The views expressed are those of the author and do not necessarily reflect the views of ASPA as an organization.

By Brenda Bond
June 4, 2018

Most communities are struggling to get a handle on the recent opioid crisis. In some states, this crisis results in thousands of deaths each year. This is not a crisis of cities, nor it is a crisis within a specific economic or ethnic population. The opioid crisis is present in almost every community and has challenged public safety and public health professionals in new ways. There is no question that today’s opioid crisis is a “wicked problem.”

In previous decades, law enforcement would work with other law enforcement agencies to implement as much “law enforcement” as possible. These law enforcement tactics of the 1980s and 1990s will not work in addressing today’s opioid crisis (they didn’t really work then either). Militaristic, heavy-handed strategies which emphasize “lock ‘em up” approaches are outdated and ineffective. As many suggest, the war on drugs turned out to be a flawed policy. Fortunately, sentiments by modern law enforcement leaders reflect this and open the conversation to non-traditional, comprehensive and holistic ways of getting at this problem. Fast forward several decades and we find the crisis to be as difficult as previous crises, but professionals in law enforcement are approaching crisis response and prevention in very different ways.

Some of the shifts in thinking have grown out of complete frustration as officers on the street are seeing the same individuals struggling with drug addiction. The criminal justice system has not been equipped to serve these individuals in sustainable ways, due in part to the limited treatment options. Drug Courts have been launched and there are indications that they are having a positive impact on addiction and crime. However, like treatment, there is a great need for more, and evidence-based practices are still underfunded and out of reach for many families and communities.

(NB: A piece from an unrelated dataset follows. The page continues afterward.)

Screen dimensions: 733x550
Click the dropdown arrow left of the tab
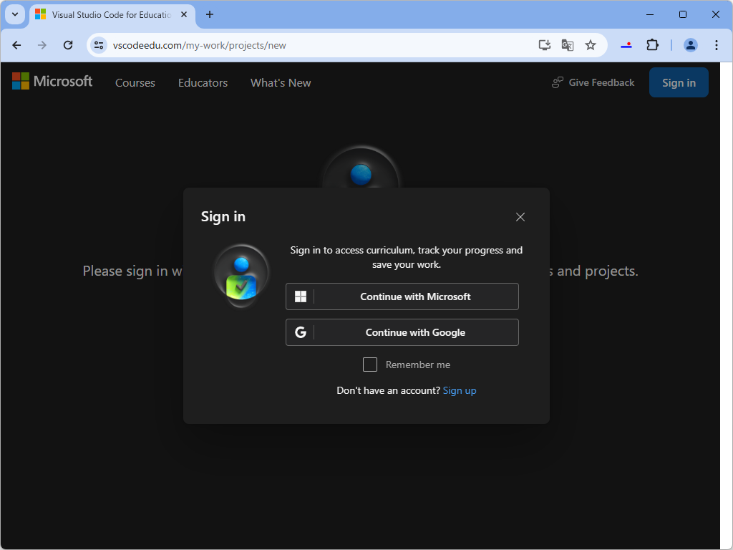[x=14, y=14]
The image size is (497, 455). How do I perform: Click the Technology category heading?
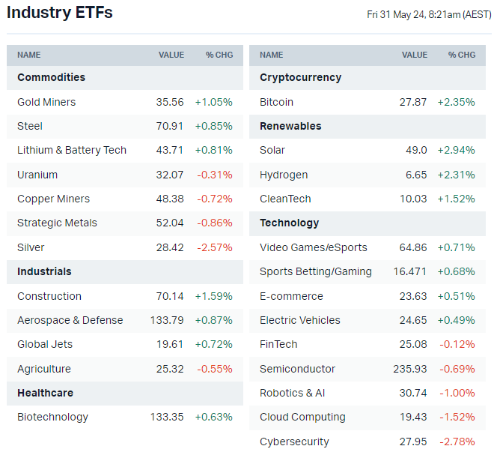pos(289,223)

Despite these financial challenges, there are innovative approaches underway across many communities in their attempts to respond to the opioid crisis and prevent further abuse. Integration of research into practice is more of a mainstay in state and federal grants, and public service institutions are more aware of the need to adopt evidence-based practices.

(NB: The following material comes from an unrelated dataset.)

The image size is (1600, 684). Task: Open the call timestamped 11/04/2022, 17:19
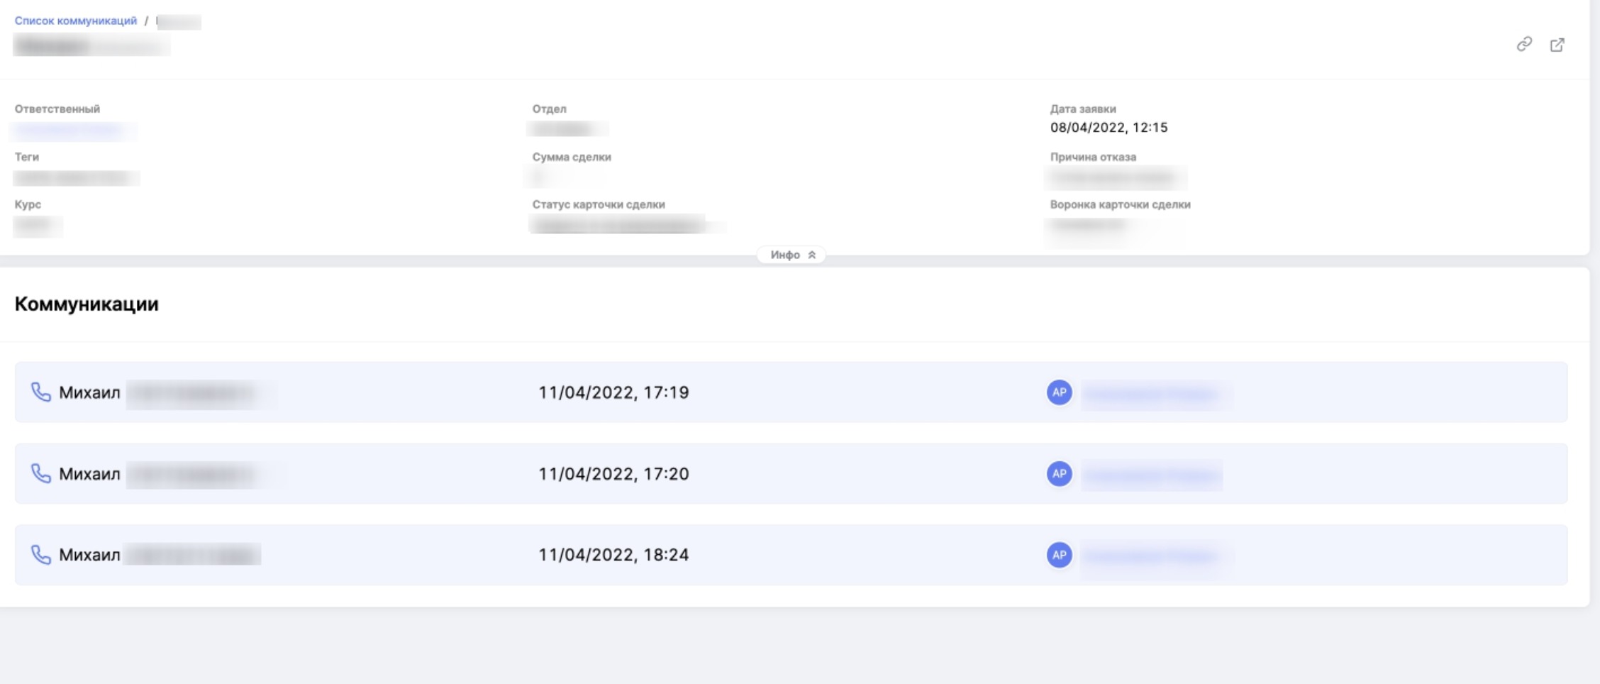pyautogui.click(x=613, y=392)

Take for example one approach, adopted by the city of Lowell, Massachusetts. Funded by the US Bureau of Justice Assistance Strategies for Policing Innovation, the program is designed as a collaborative community approach to reducing overdose deaths. The program was launched by the police department and fire departments, sparked by the interests of an officer and firefighter. The approach centers on an outreach strategy, reaching addicted individuals out in the community. An outreach team, consisting of a police officer, firefighter and treatment provider, conduct outreach visits with individuals who have experienced an overdose, quickly working to get the individual into treatment. Their outreach takes them to homes, shelters and homeless encampments.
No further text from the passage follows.